A series of challenges in vehicle dynamics design and produced by Bill Cobb for the Vehicle Dynamics Professionals' Facebook group.
The challenges focus on treatment of standardized vehicle dynamics tests. The challenges make extensive use of the cornering compliance concept.
The challenges were posted on the Vehicle Dynamics Professionals's Facebook group over the course of July 11-12th, 2024.
The simulation data for each challenge is provided in the data
folder.
From a constant steer, variable speed understeer gradient test, show a plot of the understeer function vs. lateral acceleration showing the understeer gradient at a lateral acceleration of 0.15 G.
The challenge data is available in data/marc1.txt
.
Available data channels
Time | Lat.
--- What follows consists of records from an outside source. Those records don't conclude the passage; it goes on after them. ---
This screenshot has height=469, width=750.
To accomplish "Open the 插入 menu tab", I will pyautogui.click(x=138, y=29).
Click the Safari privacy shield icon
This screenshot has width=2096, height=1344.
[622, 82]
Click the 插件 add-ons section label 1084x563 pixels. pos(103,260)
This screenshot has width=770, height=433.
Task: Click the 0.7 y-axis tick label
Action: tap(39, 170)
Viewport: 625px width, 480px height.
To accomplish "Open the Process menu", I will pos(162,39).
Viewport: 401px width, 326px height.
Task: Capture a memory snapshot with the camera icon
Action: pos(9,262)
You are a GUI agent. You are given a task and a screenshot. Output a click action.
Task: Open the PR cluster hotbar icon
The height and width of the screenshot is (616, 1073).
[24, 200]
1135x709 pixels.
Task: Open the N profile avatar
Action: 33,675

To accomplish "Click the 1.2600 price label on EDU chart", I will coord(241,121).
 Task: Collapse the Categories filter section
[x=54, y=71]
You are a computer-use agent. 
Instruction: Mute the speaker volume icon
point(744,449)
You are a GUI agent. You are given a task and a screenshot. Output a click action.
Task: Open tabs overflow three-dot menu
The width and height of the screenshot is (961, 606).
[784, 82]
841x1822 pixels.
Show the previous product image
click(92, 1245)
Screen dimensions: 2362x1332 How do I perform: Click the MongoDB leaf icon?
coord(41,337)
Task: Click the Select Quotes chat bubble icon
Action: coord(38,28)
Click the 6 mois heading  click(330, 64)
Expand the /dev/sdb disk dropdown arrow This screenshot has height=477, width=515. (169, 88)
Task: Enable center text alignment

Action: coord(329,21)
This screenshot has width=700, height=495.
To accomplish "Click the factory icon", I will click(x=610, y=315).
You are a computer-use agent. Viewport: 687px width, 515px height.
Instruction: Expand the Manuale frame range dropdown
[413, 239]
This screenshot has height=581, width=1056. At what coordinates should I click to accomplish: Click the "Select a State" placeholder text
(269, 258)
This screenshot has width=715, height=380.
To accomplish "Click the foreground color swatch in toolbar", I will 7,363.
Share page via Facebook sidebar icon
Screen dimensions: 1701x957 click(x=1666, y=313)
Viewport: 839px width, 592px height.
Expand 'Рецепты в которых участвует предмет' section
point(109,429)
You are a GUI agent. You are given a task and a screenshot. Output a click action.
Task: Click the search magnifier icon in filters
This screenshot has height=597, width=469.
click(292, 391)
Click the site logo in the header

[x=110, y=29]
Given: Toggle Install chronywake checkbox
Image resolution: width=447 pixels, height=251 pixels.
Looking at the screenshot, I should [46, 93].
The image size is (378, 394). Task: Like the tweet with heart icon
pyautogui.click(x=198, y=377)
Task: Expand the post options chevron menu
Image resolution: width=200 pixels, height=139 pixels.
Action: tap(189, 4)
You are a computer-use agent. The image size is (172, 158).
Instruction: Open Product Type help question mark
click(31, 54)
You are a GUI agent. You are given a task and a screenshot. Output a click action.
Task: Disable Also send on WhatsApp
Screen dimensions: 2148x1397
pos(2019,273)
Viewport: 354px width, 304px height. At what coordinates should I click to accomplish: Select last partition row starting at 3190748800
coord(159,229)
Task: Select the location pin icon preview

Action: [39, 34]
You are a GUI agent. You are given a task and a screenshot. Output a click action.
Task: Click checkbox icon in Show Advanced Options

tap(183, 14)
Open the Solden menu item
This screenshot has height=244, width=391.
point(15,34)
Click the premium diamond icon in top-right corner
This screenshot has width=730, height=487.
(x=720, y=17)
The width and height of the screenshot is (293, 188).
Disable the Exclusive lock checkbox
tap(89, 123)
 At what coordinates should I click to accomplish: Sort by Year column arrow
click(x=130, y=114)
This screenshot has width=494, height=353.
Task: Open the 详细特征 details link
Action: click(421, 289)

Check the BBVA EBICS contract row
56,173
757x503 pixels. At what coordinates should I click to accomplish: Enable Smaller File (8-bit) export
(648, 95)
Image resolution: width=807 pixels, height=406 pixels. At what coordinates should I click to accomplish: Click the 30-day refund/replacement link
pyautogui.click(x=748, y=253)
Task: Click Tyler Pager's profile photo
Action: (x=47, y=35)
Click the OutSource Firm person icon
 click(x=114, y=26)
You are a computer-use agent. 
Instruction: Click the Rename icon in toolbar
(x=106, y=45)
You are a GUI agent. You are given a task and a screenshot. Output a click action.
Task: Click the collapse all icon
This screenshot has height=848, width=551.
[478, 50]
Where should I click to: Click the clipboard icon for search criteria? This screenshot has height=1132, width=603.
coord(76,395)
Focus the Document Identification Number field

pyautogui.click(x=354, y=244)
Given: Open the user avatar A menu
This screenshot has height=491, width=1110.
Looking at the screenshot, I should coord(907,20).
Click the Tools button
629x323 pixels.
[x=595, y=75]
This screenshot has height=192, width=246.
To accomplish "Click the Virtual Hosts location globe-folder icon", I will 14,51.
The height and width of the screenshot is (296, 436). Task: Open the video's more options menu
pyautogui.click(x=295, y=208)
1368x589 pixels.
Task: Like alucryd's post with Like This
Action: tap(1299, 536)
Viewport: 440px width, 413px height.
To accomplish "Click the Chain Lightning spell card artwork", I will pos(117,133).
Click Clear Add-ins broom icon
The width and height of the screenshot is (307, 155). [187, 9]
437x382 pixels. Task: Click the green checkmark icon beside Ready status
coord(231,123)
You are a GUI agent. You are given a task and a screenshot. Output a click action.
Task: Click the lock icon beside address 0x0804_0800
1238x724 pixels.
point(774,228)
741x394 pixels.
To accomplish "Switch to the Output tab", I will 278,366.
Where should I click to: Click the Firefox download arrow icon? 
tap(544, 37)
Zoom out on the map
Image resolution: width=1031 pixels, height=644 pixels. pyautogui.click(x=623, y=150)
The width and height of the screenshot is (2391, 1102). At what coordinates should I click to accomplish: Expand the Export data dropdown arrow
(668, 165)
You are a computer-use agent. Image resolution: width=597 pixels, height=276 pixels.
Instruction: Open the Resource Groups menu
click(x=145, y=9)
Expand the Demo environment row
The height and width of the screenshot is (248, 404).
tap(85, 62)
Accel. | Run # | Chassis slip angle | Vehicle speed | Steering wheel angle | Yaw Velocity |
---|---|---|---|---|---|---|
✅ | ❌ | ❌ | ❌ | ✅ | ❌ | ✅ |
Vehicle parameters
Parameter | Value | Unit |
---|---|---|
Wheelbase | 2745 | mm |
From an on-centre chirp steer test at constant speed, show a Bode plot of the yaw velocity by steer response and compute the following metrics.
- Understeer gradient
- Steady-state gain
- Peak gain
- Frequency at peak gain
- Ratio of peak to steady-state gain
- Bandwidth
As an additional challenge, show a Bode plot of the yaw moment by steer response.
The challenge data is available in data/marc2.txt
.
Available data channels
Time | Lat. Accel. | Run # | Chassis slip angle | Vehicle speed | Steering wheel angle | Yaw Velocity |
---|---|---|---|---|---|---|
✅ | ❌ | ❌ | ❌ | ✅ | ✅ | ✅ |
Vehicle parameters
Parameter | Value | Unit |
---|---|---|
Wheelbase | 2745 | mm |
Steering ratio | 20 | - |
Mass, front | 1000 | kg |
Mass, rear | 600 | kg |
From a constant radius understeer gradient test, show a plot of the understeer function and cornering compliances vs. lateral acceleration. Compute the tangent speed of the vehicle under test.
The challenge data is available in data/marc3.txt
.
Available data channels
Time | Lat. Accel. | Run # | Chassis slip angle | Vehicle speed | Steering wheel angle | Yaw Velocity |
---|---|---|---|---|---|---|
✅ | ✅ | ✅ | ✅ | ✅ | ✅ | ✅ |
Vehicle parameters
Parameter | Value | Unit |
---|---|---|
Wheelbase | 2745 | mm |
Steering ratio | 20 | - |
Mass, front | 1000 | kg |
Mass, rear | 600 | kg |
From a constant speed, variable steer gradient test, show a plot of the understeer function and cornering compliances vs. lateral acceleration.
The challenge data is available in data/marc4.txt
.
Available data channels
Time | Lat. Accel. | Run # | Chassis slip angle | Vehicle speed | Steering wheel angle | Yaw Velocity |
---|---|---|---|---|---|---|
✅ | ✅ | ❌ | ❌ | ✅ | ✅ | ❌ |
Vehicle parameters
Parameter | Value | Unit |
---|---|---|
Wheelbase | 1745 | mm |
Steering ratio | 5 | - |
Mass, front | 80 | kg |
Mass, rear | 120 | kg |
From a constant speed step steer test at varying steering magnitudes, show a plot of the following metrics.
- Understeer function and cornering compliances vs. lateral acceleration
- Step rise time of the steer angle, yaw velocity, chassis slip angle, and lateral acceleration vs. lateral acceleration
- Step settling time of the yaw velocity, chassis slip angle, and lateral acceleration vs. lateral acceleration
- Step overshoot percentage of the yaw velocity, chassis slip angle, and lateral acceleration vs. lateral acceleration
The challenge data is available in data/marc5.csv
.
Available data channels
Time | Lat. Accel. | Run # | Chassis slip angle | Vehicle speed | Steering wheel angle | Yaw Velocity |
---|---|---|---|---|---|---|
✅ | ✅ | ✅ | ✅ | ✅ | ✅ | ✅ |
Vehicle parameters
Parameter | Value | Unit |
---|---|---|
Wheelbase | 2745 | mm |
Steering ratio | 20 | - |
Mass, front | 1000 | kg |
Mass, rear | 600 | kg |
Additional notes
- Input steering is not an ideal Heaviside step function, but rather a sigmoid. Industry standard is to take the 50% point of the steering as t(0).
An implementation by @kktse written in Python is available in the python
folder. This solution is implemented in a Jupyter notebook and makes use of
polars, numpy, scipy, matplotlib and python-control libraries.
Further details can be found in the README.md.
An implementation by Bill Cobb written in MATLAB is available in the matlab
folder. These have been uploaded to the repository at the request the author.